▶ _WHAT YOU SHOULD DO_:
Rewrite every one of the items below, replacing "At what coordinates should I click to accomplish" with "Where do I click to accomplish" wherever it occurs and keeping all other text the same.

Data items:
· · · ·
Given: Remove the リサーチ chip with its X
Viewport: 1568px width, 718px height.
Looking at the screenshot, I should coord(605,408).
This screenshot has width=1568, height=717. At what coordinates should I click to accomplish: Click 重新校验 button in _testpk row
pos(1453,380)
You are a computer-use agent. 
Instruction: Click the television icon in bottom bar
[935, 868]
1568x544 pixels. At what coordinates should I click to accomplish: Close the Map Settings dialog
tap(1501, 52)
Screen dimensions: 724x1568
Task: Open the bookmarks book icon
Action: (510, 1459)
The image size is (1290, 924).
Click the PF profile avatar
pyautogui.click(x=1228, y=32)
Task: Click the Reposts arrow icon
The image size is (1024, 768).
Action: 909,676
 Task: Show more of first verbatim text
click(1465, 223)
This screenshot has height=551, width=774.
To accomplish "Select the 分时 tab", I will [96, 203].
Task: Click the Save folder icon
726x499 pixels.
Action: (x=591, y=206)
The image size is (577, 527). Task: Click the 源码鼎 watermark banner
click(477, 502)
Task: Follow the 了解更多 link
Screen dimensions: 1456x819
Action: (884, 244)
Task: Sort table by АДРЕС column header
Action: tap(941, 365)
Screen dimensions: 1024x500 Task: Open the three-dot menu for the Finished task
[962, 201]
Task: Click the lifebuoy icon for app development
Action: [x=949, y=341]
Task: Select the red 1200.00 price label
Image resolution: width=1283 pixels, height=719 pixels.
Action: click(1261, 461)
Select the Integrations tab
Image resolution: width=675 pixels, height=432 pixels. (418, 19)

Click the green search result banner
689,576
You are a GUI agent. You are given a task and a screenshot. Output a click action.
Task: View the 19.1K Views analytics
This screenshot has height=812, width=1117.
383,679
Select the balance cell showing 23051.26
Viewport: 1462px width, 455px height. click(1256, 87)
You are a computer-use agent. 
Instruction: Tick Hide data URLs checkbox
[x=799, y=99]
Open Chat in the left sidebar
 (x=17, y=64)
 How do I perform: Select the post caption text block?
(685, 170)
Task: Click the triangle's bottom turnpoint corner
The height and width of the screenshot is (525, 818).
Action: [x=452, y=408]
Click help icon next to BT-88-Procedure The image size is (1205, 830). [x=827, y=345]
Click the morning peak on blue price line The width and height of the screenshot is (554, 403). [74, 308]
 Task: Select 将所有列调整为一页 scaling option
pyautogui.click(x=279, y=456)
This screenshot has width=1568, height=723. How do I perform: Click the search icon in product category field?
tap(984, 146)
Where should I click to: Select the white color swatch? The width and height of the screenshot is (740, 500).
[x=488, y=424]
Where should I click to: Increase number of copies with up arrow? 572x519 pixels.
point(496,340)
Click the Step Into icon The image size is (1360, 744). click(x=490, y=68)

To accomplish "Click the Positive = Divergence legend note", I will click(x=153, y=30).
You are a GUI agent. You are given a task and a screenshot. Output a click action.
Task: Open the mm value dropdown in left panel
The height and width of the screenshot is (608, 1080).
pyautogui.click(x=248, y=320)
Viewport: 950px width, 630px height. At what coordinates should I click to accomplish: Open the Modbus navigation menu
· · · ·
▶ _WORKED ANSWER_:
Given: Remove the リサーチ chip with its X
Viewport: 1568px width, 718px height.
Looking at the screenshot, I should coord(605,408).
This screenshot has width=1568, height=717. Where do I click to accomplish: Click 重新校验 button in _testpk row
pos(1453,380)
You are a computer-use agent. 
Instruction: Click the television icon in bottom bar
[935, 868]
1568x544 pixels. Where do I click to accomplish: Close the Map Settings dialog
tap(1501, 52)
Screen dimensions: 724x1568
Task: Open the bookmarks book icon
Action: (510, 1459)
The image size is (1290, 924).
Click the PF profile avatar
pyautogui.click(x=1228, y=32)
Task: Click the Reposts arrow icon
The image size is (1024, 768).
Action: 909,676
 Task: Show more of first verbatim text
click(1465, 223)
This screenshot has height=551, width=774.
To accomplish "Select the 分时 tab", I will [96, 203].
Task: Click the Save folder icon
726x499 pixels.
Action: (x=591, y=206)
The image size is (577, 527). Task: Click the 源码鼎 watermark banner
click(477, 502)
Task: Follow the 了解更多 link
Screen dimensions: 1456x819
Action: (884, 244)
Task: Sort table by АДРЕС column header
Action: tap(941, 365)
Screen dimensions: 1024x500 Task: Open the three-dot menu for the Finished task
[962, 201]
Task: Click the lifebuoy icon for app development
Action: [x=949, y=341]
Task: Select the red 1200.00 price label
Image resolution: width=1283 pixels, height=719 pixels.
Action: click(1261, 461)
Select the Integrations tab
Image resolution: width=675 pixels, height=432 pixels. (418, 19)

Click the green search result banner
689,576
You are a GUI agent. You are given a task and a screenshot. Output a click action.
Task: View the 19.1K Views analytics
This screenshot has height=812, width=1117.
383,679
Select the balance cell showing 23051.26
Viewport: 1462px width, 455px height. click(1256, 87)
You are a computer-use agent. 
Instruction: Tick Hide data URLs checkbox
[x=799, y=99]
Open Chat in the left sidebar
 (x=17, y=64)
 How do I perform: Select the post caption text block?
(685, 170)
Task: Click the triangle's bottom turnpoint corner
The height and width of the screenshot is (525, 818).
Action: [x=452, y=408]
Click help icon next to BT-88-Procedure The image size is (1205, 830). [x=827, y=345]
Click the morning peak on blue price line The width and height of the screenshot is (554, 403). [74, 308]
 Task: Select 将所有列调整为一页 scaling option
pyautogui.click(x=279, y=456)
This screenshot has width=1568, height=723. How do I perform: Click the search icon in product category field?
tap(984, 146)
Where should I click to: Select the white color swatch? The width and height of the screenshot is (740, 500).
[x=488, y=424]
Where should I click to: Increase number of copies with up arrow? 572x519 pixels.
point(496,340)
Click the Step Into icon The image size is (1360, 744). click(x=490, y=68)

To accomplish "Click the Positive = Divergence legend note", I will click(x=153, y=30).
You are a GUI agent. You are given a task and a screenshot. Output a click action.
Task: Open the mm value dropdown in left panel
The height and width of the screenshot is (608, 1080).
pyautogui.click(x=248, y=320)
Viewport: 950px width, 630px height. Where do I click to accomplish: Open the Modbus navigation menu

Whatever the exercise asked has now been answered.